→ **WHAT THE TASK REQUIRES**
Would you retype the records below exactly as they appear?

================

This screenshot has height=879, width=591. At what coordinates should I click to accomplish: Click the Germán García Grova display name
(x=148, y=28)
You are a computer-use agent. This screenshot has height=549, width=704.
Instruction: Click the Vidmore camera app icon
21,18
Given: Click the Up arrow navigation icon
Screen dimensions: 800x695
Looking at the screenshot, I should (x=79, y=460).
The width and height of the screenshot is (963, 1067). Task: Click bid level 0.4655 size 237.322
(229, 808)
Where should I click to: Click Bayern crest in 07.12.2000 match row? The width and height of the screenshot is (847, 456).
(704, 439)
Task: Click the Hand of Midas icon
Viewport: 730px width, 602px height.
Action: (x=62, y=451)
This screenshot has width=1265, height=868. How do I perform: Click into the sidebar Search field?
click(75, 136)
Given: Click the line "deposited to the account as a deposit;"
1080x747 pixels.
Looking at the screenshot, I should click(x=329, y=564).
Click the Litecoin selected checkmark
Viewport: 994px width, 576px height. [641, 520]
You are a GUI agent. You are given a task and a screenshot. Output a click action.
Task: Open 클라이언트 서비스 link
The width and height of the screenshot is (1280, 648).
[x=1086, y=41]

================

→ **SOLUTION**
This screenshot has height=879, width=591. At what coordinates should I click to accomplish: Click the Germán García Grova display name
(x=148, y=28)
You are a computer-use agent. This screenshot has height=549, width=704.
Instruction: Click the Vidmore camera app icon
21,18
Given: Click the Up arrow navigation icon
Screen dimensions: 800x695
Looking at the screenshot, I should (x=79, y=460).
The width and height of the screenshot is (963, 1067). Task: Click bid level 0.4655 size 237.322
(229, 808)
Where should I click to: Click Bayern crest in 07.12.2000 match row? The width and height of the screenshot is (847, 456).
(704, 439)
Task: Click the Hand of Midas icon
Viewport: 730px width, 602px height.
Action: (x=62, y=451)
This screenshot has width=1265, height=868. How do I perform: Click into the sidebar Search field?
click(75, 136)
Given: Click the line "deposited to the account as a deposit;"
1080x747 pixels.
Looking at the screenshot, I should click(x=329, y=564).
Click the Litecoin selected checkmark
Viewport: 994px width, 576px height. [641, 520]
You are a GUI agent. You are given a task and a screenshot. Output a click action.
Task: Open 클라이언트 서비스 link
The width and height of the screenshot is (1280, 648).
[x=1086, y=41]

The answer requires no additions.